Even though we aren’t doing anything fancy with the database yet, there are still a lot of important building blocks here

First we tokenize the query. This means to chunk it up into “words”. Words don’t have to be exactly real words, they can be consistent parts of words or anything else, so long as you tokenize your query and document text in the same way. Here we use a simple strategy where we trust the \b word-break regex pattern, strip any extra whitespace, ignore any empty words or words made of only non-word characters (again, as determined by \w, nothing fancy), and also ignore any stopwords. A “stopword” is a very common word that is not useful to include in the search query such as “and”. Mostly, stopwords are useful to avoid blowing up the index size later, but we include it here for now for consistency

Next we stem the tokens. This is optional and depends on the kind of search you’re trying to build. The purpose of a stemmer is to make searches for eg “flying” also match messages containing the word “fly”

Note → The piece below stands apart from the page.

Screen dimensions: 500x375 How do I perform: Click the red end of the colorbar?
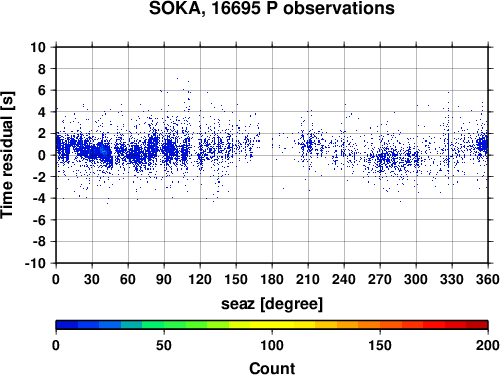coord(477,325)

Then we iterate over all the items in the object store. If you wanted the results in a particular order, you could instead iterate over an index on the store in a particular order. We tokenize and stem the text from each item and check if it contains all the “words” from qTerms, if so it is part of the results.

Use an Index

Now what if you have many messages (one million or more, perhaps) and the simple table scan is just too slow. How can we speed this up? With IndexedDB we only get one kind of index: an ordered index, usually build on a B-Tree. This is not exactly what many full-text indexes are built on, but still we can get a very big performance boost without too much more complexity.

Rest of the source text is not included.